Every line from the one holding "Screen dimensions: 792x432" through the final line of the entries is to be reproduced exactly, and no other line.
[[ Data to process, beginning ]]
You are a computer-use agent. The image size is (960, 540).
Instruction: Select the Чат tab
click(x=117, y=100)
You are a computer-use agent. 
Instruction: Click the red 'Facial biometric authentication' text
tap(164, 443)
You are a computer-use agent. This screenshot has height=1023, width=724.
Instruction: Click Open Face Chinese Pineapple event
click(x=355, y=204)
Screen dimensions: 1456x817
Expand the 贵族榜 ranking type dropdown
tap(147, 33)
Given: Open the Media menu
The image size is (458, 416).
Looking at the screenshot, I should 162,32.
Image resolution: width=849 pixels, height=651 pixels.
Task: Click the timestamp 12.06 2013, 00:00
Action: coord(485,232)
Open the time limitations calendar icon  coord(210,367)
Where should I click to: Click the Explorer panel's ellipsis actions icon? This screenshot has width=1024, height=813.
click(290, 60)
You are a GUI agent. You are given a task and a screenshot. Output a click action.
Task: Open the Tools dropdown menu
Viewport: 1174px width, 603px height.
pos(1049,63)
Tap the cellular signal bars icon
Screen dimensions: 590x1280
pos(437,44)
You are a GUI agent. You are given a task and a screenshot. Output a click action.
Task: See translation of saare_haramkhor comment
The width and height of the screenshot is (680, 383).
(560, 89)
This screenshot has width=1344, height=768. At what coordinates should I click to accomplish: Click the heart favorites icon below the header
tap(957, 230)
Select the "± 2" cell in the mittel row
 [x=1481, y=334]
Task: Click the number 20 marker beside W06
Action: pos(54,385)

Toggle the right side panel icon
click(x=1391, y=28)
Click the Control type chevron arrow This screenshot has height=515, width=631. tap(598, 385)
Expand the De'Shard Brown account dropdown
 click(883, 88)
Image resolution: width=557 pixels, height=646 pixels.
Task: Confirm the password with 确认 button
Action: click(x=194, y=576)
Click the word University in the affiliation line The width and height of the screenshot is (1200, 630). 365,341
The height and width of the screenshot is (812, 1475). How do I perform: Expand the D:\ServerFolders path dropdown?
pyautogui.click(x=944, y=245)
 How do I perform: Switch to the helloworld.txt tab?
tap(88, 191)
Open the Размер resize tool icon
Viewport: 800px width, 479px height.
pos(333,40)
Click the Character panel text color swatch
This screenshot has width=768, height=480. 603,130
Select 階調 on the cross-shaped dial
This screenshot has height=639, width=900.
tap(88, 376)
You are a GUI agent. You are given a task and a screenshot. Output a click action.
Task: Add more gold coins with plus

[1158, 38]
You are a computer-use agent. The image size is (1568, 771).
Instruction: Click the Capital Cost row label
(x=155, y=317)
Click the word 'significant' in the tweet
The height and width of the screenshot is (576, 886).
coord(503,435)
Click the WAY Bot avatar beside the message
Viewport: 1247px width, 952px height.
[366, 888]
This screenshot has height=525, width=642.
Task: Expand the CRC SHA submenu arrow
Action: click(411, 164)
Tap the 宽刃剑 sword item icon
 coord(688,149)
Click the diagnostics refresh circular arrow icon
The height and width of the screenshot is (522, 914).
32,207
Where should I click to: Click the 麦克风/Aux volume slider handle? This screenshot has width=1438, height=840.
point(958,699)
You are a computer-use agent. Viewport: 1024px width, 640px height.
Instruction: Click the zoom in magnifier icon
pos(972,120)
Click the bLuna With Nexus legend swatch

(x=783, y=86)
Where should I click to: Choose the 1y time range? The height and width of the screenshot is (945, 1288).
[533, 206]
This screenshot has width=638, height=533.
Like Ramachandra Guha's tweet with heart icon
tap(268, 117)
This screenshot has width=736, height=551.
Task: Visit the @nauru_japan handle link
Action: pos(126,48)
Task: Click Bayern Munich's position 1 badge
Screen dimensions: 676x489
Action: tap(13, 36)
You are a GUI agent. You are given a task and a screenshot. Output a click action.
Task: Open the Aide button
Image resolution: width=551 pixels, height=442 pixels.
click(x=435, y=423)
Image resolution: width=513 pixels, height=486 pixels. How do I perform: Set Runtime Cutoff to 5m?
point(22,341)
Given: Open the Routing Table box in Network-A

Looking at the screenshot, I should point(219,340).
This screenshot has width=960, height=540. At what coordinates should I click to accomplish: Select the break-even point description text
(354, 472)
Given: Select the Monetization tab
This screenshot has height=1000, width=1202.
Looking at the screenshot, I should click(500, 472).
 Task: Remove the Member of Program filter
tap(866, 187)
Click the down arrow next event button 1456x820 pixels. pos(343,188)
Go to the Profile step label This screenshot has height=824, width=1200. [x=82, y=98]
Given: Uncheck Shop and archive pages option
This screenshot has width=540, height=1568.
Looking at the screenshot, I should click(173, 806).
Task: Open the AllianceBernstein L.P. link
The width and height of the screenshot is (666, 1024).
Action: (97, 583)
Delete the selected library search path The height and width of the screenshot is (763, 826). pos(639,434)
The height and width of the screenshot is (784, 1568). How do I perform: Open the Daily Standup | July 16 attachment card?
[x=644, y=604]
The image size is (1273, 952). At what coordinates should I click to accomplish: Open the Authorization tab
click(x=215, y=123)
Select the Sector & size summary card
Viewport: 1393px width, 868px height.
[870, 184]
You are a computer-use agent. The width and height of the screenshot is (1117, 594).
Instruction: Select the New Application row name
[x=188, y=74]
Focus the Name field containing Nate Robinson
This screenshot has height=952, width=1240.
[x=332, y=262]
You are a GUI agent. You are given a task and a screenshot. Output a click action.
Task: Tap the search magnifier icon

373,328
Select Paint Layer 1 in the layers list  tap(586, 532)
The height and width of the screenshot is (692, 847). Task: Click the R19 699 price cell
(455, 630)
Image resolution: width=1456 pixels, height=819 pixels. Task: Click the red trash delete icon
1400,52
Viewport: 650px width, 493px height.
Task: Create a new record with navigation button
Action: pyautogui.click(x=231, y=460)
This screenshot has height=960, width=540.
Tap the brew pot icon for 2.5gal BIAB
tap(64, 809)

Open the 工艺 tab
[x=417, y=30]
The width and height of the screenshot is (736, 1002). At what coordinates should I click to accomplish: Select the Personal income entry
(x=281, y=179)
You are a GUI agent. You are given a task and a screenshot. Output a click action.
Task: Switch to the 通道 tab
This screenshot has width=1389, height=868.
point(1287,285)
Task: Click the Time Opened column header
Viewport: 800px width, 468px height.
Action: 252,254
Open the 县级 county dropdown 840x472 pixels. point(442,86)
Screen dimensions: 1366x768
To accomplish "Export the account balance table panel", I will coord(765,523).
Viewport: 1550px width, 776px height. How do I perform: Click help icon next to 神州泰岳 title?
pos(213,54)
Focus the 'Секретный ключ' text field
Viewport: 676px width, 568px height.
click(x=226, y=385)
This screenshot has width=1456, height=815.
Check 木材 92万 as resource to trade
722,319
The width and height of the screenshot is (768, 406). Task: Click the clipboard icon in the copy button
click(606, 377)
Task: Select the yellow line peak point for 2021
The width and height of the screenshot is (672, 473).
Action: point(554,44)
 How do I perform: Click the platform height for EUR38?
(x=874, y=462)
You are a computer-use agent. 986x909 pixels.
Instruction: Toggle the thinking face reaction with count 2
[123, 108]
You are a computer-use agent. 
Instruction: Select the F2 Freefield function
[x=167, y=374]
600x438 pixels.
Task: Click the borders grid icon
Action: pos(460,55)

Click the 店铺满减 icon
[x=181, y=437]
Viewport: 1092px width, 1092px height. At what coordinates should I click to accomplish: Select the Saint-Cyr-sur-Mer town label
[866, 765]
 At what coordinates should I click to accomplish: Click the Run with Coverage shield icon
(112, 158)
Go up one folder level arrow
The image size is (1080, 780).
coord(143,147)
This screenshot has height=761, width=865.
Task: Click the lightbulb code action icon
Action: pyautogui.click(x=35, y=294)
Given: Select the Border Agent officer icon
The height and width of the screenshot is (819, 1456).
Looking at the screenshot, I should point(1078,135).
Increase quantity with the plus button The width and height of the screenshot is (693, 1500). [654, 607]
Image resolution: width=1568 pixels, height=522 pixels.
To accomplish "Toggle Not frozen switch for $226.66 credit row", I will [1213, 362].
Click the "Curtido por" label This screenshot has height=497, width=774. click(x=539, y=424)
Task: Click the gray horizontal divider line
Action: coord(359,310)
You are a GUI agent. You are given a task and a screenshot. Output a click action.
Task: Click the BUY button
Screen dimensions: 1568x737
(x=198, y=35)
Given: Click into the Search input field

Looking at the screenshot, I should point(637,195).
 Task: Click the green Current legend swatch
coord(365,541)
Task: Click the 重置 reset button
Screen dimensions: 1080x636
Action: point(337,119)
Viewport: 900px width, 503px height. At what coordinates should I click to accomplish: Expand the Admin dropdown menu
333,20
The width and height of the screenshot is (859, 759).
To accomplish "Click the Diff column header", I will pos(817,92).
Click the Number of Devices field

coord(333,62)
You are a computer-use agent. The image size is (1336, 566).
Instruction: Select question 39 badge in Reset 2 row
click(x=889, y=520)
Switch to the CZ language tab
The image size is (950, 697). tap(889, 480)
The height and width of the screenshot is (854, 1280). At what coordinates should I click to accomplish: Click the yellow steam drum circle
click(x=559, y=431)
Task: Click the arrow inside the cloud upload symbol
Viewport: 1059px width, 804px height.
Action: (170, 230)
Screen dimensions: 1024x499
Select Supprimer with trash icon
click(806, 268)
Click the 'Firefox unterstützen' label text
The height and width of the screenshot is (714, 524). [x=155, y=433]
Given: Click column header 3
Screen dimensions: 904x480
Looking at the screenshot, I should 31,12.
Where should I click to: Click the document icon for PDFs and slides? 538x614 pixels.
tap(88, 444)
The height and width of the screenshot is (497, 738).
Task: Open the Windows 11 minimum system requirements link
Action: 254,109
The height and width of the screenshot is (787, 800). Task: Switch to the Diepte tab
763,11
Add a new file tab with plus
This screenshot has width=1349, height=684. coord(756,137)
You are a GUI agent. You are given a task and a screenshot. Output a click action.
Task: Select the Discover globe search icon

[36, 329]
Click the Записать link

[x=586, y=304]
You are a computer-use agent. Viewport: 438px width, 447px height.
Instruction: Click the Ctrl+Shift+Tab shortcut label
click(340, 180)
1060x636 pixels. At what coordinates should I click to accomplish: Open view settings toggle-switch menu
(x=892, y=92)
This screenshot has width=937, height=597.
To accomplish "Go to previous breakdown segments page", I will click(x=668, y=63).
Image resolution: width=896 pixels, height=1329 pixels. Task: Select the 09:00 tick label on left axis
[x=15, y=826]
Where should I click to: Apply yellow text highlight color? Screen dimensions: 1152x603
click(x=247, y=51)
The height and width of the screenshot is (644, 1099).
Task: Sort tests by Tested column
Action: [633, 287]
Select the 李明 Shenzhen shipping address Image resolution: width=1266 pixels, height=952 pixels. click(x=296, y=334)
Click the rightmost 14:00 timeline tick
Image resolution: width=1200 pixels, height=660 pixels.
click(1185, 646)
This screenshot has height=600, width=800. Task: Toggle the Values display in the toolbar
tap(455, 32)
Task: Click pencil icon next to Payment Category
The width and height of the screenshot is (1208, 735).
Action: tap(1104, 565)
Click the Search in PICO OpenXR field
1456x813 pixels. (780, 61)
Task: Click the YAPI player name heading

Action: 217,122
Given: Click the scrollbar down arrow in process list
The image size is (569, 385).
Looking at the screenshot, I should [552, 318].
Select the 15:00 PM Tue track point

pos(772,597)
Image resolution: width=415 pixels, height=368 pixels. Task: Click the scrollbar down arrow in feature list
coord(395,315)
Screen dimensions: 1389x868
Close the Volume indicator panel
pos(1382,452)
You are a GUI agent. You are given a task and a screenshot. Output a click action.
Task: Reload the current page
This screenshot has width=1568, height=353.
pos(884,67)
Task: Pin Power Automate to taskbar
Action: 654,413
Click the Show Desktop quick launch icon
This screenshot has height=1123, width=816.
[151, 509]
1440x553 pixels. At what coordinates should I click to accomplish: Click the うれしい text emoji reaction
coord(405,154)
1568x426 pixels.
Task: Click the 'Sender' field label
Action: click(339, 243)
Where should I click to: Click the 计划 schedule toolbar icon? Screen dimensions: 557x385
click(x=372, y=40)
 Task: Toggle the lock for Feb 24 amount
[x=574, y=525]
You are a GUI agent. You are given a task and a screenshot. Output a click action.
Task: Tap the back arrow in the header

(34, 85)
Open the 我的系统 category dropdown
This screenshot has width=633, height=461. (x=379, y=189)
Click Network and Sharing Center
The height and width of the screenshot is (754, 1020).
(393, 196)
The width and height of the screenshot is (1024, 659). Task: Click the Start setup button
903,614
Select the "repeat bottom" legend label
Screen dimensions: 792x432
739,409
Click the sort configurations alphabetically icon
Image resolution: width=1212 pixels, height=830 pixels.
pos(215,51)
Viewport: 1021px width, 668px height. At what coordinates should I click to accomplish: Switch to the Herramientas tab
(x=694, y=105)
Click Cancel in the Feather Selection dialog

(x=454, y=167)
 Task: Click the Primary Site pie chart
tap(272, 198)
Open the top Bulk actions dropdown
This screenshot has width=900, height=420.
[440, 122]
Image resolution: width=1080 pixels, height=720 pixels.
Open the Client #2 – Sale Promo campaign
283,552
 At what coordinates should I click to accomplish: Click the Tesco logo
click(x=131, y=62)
[[ Data to process, end ]]
▶ **Written answer**:
Screen dimensions: 792x432
739,409
Click the sort configurations alphabetically icon
Image resolution: width=1212 pixels, height=830 pixels.
pos(215,51)
Viewport: 1021px width, 668px height. At what coordinates should I click to accomplish: Switch to the Herramientas tab
(x=694, y=105)
Click Cancel in the Feather Selection dialog

(x=454, y=167)
 Task: Click the Primary Site pie chart
tap(272, 198)
Open the top Bulk actions dropdown
This screenshot has width=900, height=420.
[440, 122]
Image resolution: width=1080 pixels, height=720 pixels.
Open the Client #2 – Sale Promo campaign
283,552
 At what coordinates should I click to accomplish: Click the Tesco logo
click(x=131, y=62)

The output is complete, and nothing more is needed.